*** Excerpted data ***

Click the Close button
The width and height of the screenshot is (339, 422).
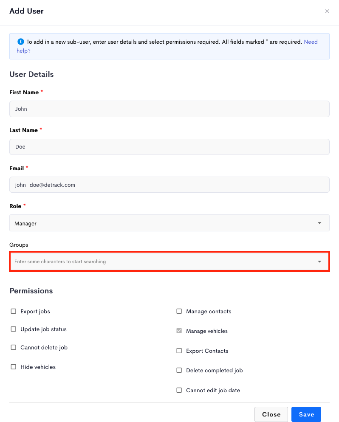(271, 414)
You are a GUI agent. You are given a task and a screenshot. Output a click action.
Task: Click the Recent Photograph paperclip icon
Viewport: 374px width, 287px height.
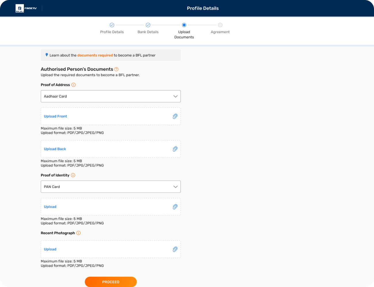(175, 249)
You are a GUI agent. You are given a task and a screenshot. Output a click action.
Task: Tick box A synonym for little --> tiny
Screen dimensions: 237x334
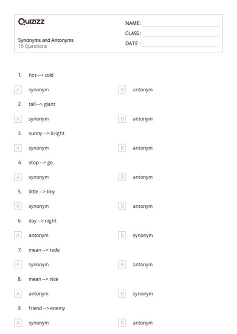[18, 206]
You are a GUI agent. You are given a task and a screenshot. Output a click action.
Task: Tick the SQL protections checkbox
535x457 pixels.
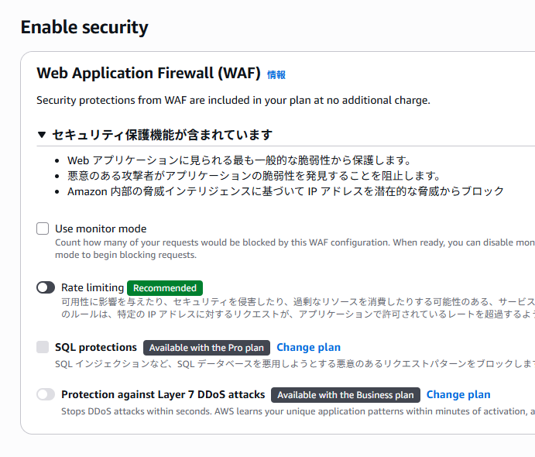click(x=43, y=347)
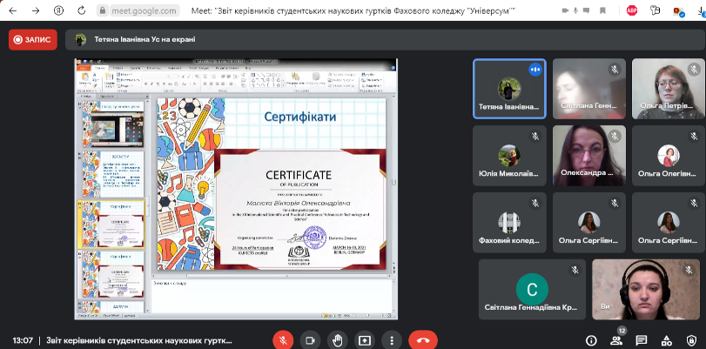
Task: Toggle the microphone mute button
Action: [x=282, y=340]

*** End of Excerpted data ***

### [What is needed]
Reproduce the entries above exactly, though not their pictures.

### [Exercise solution]
Click the Close button
The width and height of the screenshot is (339, 422).
(271, 414)
You are a GUI agent. You are given a task and a screenshot. Output a click action.
Task: Click the Recent Photograph paperclip icon
Viewport: 374px width, 287px height.
(175, 249)
You are a GUI agent. You are given a task and a screenshot. Output a click action.
Task: Tick box A synonym for little --> tiny
Screen dimensions: 237x334
[18, 206]
You are a GUI agent. You are given a task and a screenshot. Output a click action.
Task: Tick the SQL protections checkbox
535x457 pixels.
click(x=43, y=347)
Task: Toggle the microphone mute button
Action: [x=282, y=340]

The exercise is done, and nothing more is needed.